Created attachment 118732 [details] journalctl -b-1 HSW 4770, instant freezes for about a week now with drm-intel-nightly, so far when ordinarily browsing with Chromium (full HW acceleration). No indication what specifically causes it. journalctl shows an earlier WARN_ON_ONCE(!ppgtt) as well, only since yesterday so probably unrelated.
Also got it on a 4200U without Chromium running. The freeze is as total as it is instant, most of the time journalctl can't write the trace to disk.

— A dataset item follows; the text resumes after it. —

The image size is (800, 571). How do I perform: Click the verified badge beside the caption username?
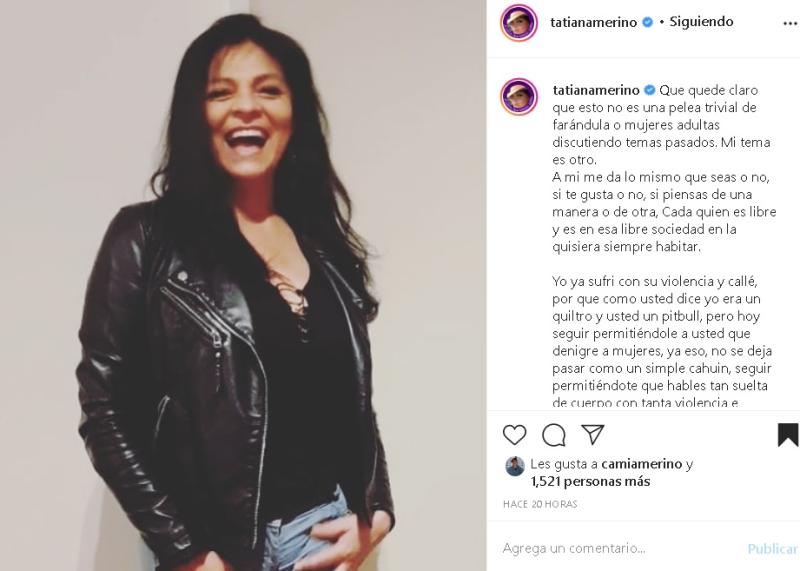coord(649,89)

Created attachment 118793 [details] [review] Check for unpin_work under the spinlock Looks like the relevant information is in drm.debug=1, so try capturing the error dmesg with say drm.debug=3.

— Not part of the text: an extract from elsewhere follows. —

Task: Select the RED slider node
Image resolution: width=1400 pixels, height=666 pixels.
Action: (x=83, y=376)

It would also be great if it was bisectable :)
So shall I check with your patch applied, or as is? I'll do a bisect once this is reproducible, otherwise it'll never finish.
I think the patch should mask the issue - if I have understood the basic mechanics of the oops. If you have the time to bisect (thanks in advance!) do so without the patch as that should make it easier to trigger.

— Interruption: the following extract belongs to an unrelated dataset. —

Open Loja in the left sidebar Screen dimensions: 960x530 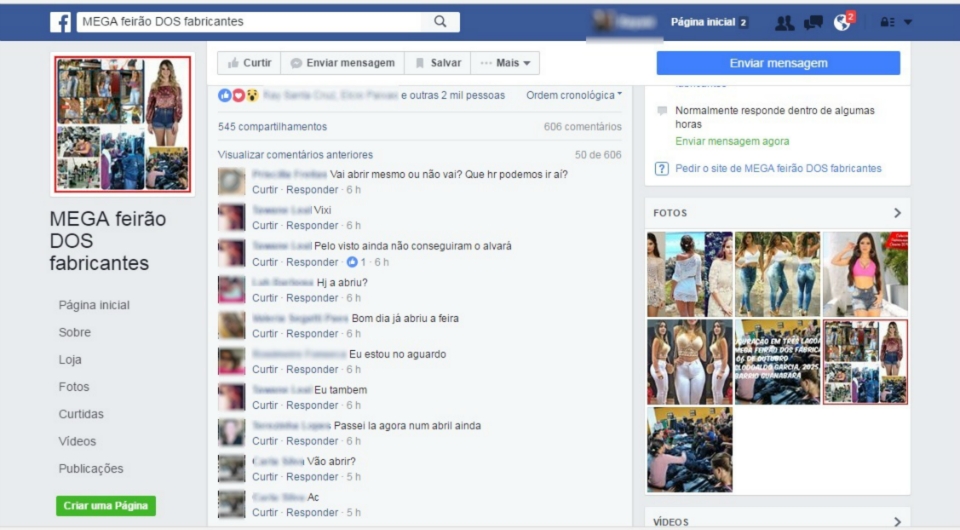tap(70, 360)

Created attachment 118795 [details] journalctl with drm.debug=3 Here's one journalctl output with drm.debug=3, kernel as it was before. Not sure if it's any good as the actual crash didn't make it to disk again. Happened by running intel_gpu_top, compton in the bg, and resizing the window of a 4K (h.264) video in Chromium around in a crazed fashion. Like this: https://i.imgur.com/rKJ4zCj.jpg (The corrupted parts in the screenshot have been there for months, they're visible only when resizing a video, change as the window size changes, and blink about once or twice per second.)
Don't run intel_gpu_top it will hard hang your machine (eventually).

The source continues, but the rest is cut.